The usefulness of the Korean version of modified Mini-Mental State Examination (K-mMMSE) for dementia screening in community dwelling elderly people
1 Department of Neurology, Seonam University School of Medicine, 120-1, Mareuk-dong, Seo-gu, Gwangju, South Korea
2 Department of Neurology, Chonnam University School of Medicine, South Korea
3 Department of Psychiatry, Chosun University School of Medicine, South Korea
BMC Public Health 2004, 4:31 doi:10.1186/1471-2458-4-31Published: 30 July 2004
We assessed whether the Korean version of modified Mini-Mental State Examination (K-mMMSE) has improved performance as a screening test for cognitive impairment or dementia in a general population compared with the Korean Mini-Mental State Examination (K-MMSE).

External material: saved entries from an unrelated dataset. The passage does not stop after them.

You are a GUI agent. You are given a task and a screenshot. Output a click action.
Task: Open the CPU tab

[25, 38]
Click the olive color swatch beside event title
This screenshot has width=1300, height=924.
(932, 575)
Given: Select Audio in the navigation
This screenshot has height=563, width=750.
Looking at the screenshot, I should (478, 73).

Screening interviews were conducted with people aged 65 and over in Noam-dong, Namwon-city, Jeonbuk province. There were 522 community participants, of whom 235 underwent clinical and neuropsychological examination for diagnosis of dementia and Cognitive Impairment No Dementia (CIND). Sensitivity, specificity and areas under the receiver operating characteristic (ROC) curves for the K-mMMSE and the K-MMSE were the main outcome measures.
Cronbach's alpha for the K-mMMSE was 0.91, compared with 0.84 for the K-MMSE. The areas under the ROC curves in identifying all levels of CIND or dementia were 0.91 for the K-mMMSE and 0.89 for the K-MMSE (P < 0.05). For the K-mMMSE, the optimal cut-off score for a diagnosis of CIND was 69/70, which had a sensitivity of 0.86 and a specificity of 0.79, while, for a diagnosis of dementia, the optimal cut-off score of 59/60 had a sensitivity of 0.91 and a specificity of 0.78. The K-mMMSE also had a high test-retest reliability (r = 0.89).
Our findings indicate that the K-mMMSE is more reliable and valid than the K-MMSE as a cognitive screen in a population based study of dementia. Considering the test characteristics, the K-MMSE and modified version are expected to be optimally used in clinical and epidemiologic fields.